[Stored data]
⟨

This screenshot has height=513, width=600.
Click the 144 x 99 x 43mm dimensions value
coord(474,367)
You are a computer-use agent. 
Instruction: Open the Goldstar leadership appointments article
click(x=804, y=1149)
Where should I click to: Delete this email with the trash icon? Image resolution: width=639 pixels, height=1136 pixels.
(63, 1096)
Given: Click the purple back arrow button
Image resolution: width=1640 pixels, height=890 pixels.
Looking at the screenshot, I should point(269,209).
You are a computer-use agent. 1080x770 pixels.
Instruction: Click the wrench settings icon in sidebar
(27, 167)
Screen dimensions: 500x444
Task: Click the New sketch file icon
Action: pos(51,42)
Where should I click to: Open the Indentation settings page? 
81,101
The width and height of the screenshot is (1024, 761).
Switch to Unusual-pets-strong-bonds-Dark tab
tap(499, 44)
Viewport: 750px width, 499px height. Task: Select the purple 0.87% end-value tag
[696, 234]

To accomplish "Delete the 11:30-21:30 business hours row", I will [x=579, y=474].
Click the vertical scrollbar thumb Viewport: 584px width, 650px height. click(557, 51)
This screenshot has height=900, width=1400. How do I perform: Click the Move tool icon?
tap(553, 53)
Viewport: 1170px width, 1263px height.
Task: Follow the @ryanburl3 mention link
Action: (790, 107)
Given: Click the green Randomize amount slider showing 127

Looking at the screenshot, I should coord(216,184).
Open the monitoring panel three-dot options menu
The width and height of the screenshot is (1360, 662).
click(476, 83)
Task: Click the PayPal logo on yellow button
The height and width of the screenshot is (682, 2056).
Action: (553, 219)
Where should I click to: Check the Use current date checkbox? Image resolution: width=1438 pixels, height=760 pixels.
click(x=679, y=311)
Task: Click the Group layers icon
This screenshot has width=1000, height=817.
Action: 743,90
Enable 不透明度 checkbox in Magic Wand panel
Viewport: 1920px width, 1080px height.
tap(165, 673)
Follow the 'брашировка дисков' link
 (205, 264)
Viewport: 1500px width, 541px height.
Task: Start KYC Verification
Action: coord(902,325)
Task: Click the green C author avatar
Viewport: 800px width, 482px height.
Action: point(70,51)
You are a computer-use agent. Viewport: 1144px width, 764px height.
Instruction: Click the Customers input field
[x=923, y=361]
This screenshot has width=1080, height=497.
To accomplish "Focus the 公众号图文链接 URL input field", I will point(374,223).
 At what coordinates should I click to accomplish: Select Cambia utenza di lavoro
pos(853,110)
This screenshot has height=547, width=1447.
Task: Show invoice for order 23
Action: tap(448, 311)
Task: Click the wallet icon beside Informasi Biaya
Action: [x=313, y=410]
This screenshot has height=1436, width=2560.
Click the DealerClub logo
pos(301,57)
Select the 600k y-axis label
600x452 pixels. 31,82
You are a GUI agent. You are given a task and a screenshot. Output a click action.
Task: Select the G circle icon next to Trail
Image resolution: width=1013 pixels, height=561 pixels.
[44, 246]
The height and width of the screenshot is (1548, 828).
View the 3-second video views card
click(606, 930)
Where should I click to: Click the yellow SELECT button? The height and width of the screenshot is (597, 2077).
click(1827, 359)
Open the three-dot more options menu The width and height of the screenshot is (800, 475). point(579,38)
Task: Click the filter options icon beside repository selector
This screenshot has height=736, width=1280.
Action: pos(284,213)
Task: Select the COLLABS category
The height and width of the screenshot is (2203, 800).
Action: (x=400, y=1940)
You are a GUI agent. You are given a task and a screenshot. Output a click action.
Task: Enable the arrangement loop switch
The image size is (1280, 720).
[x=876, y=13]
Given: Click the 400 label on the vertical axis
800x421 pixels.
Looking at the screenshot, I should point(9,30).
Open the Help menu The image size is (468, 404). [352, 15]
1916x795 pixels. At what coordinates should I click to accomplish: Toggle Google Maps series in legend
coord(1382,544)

⟩

» TASK TO CARRY OUT
Could all of the entries be retyped word for word?

» RESULT FOR THIS TASK
This screenshot has height=513, width=600.
Click the 144 x 99 x 43mm dimensions value
coord(474,367)
You are a computer-use agent. 
Instruction: Open the Goldstar leadership appointments article
click(x=804, y=1149)
Where should I click to: Delete this email with the trash icon? Image resolution: width=639 pixels, height=1136 pixels.
(63, 1096)
Given: Click the purple back arrow button
Image resolution: width=1640 pixels, height=890 pixels.
Looking at the screenshot, I should point(269,209).
You are a computer-use agent. 1080x770 pixels.
Instruction: Click the wrench settings icon in sidebar
(27, 167)
Screen dimensions: 500x444
Task: Click the New sketch file icon
Action: pos(51,42)
Where should I click to: Open the Indentation settings page? 
81,101
The width and height of the screenshot is (1024, 761).
Switch to Unusual-pets-strong-bonds-Dark tab
tap(499, 44)
Viewport: 750px width, 499px height. Task: Select the purple 0.87% end-value tag
[696, 234]

To accomplish "Delete the 11:30-21:30 business hours row", I will [x=579, y=474].
Click the vertical scrollbar thumb Viewport: 584px width, 650px height. click(557, 51)
This screenshot has height=900, width=1400. How do I perform: Click the Move tool icon?
tap(553, 53)
Viewport: 1170px width, 1263px height.
Task: Follow the @ryanburl3 mention link
Action: (790, 107)
Given: Click the green Randomize amount slider showing 127

Looking at the screenshot, I should coord(216,184).
Open the monitoring panel three-dot options menu
The width and height of the screenshot is (1360, 662).
click(476, 83)
Task: Click the PayPal logo on yellow button
The height and width of the screenshot is (682, 2056).
Action: (553, 219)
Where should I click to: Check the Use current date checkbox? Image resolution: width=1438 pixels, height=760 pixels.
click(x=679, y=311)
Task: Click the Group layers icon
This screenshot has width=1000, height=817.
Action: 743,90
Enable 不透明度 checkbox in Magic Wand panel
Viewport: 1920px width, 1080px height.
tap(165, 673)
Follow the 'брашировка дисков' link
 (205, 264)
Viewport: 1500px width, 541px height.
Task: Start KYC Verification
Action: coord(902,325)
Task: Click the green C author avatar
Viewport: 800px width, 482px height.
Action: point(70,51)
You are a computer-use agent. Viewport: 1144px width, 764px height.
Instruction: Click the Customers input field
[x=923, y=361]
This screenshot has width=1080, height=497.
To accomplish "Focus the 公众号图文链接 URL input field", I will point(374,223).
 At what coordinates should I click to accomplish: Select Cambia utenza di lavoro
pos(853,110)
This screenshot has height=547, width=1447.
Task: Show invoice for order 23
Action: tap(448, 311)
Task: Click the wallet icon beside Informasi Biaya
Action: [x=313, y=410]
This screenshot has height=1436, width=2560.
Click the DealerClub logo
pos(301,57)
Select the 600k y-axis label
600x452 pixels. 31,82
You are a GUI agent. You are given a task and a screenshot. Output a click action.
Task: Select the G circle icon next to Trail
Image resolution: width=1013 pixels, height=561 pixels.
[44, 246]
The height and width of the screenshot is (1548, 828).
View the 3-second video views card
click(606, 930)
Where should I click to: Click the yellow SELECT button? The height and width of the screenshot is (597, 2077).
click(1827, 359)
Open the three-dot more options menu The width and height of the screenshot is (800, 475). point(579,38)
Task: Click the filter options icon beside repository selector
This screenshot has height=736, width=1280.
Action: pos(284,213)
Task: Select the COLLABS category
The height and width of the screenshot is (2203, 800).
Action: (x=400, y=1940)
You are a GUI agent. You are given a task and a screenshot. Output a click action.
Task: Enable the arrangement loop switch
The image size is (1280, 720).
[x=876, y=13]
Given: Click the 400 label on the vertical axis
800x421 pixels.
Looking at the screenshot, I should point(9,30).
Open the Help menu The image size is (468, 404). [352, 15]
1916x795 pixels. At what coordinates should I click to accomplish: Toggle Google Maps series in legend
coord(1382,544)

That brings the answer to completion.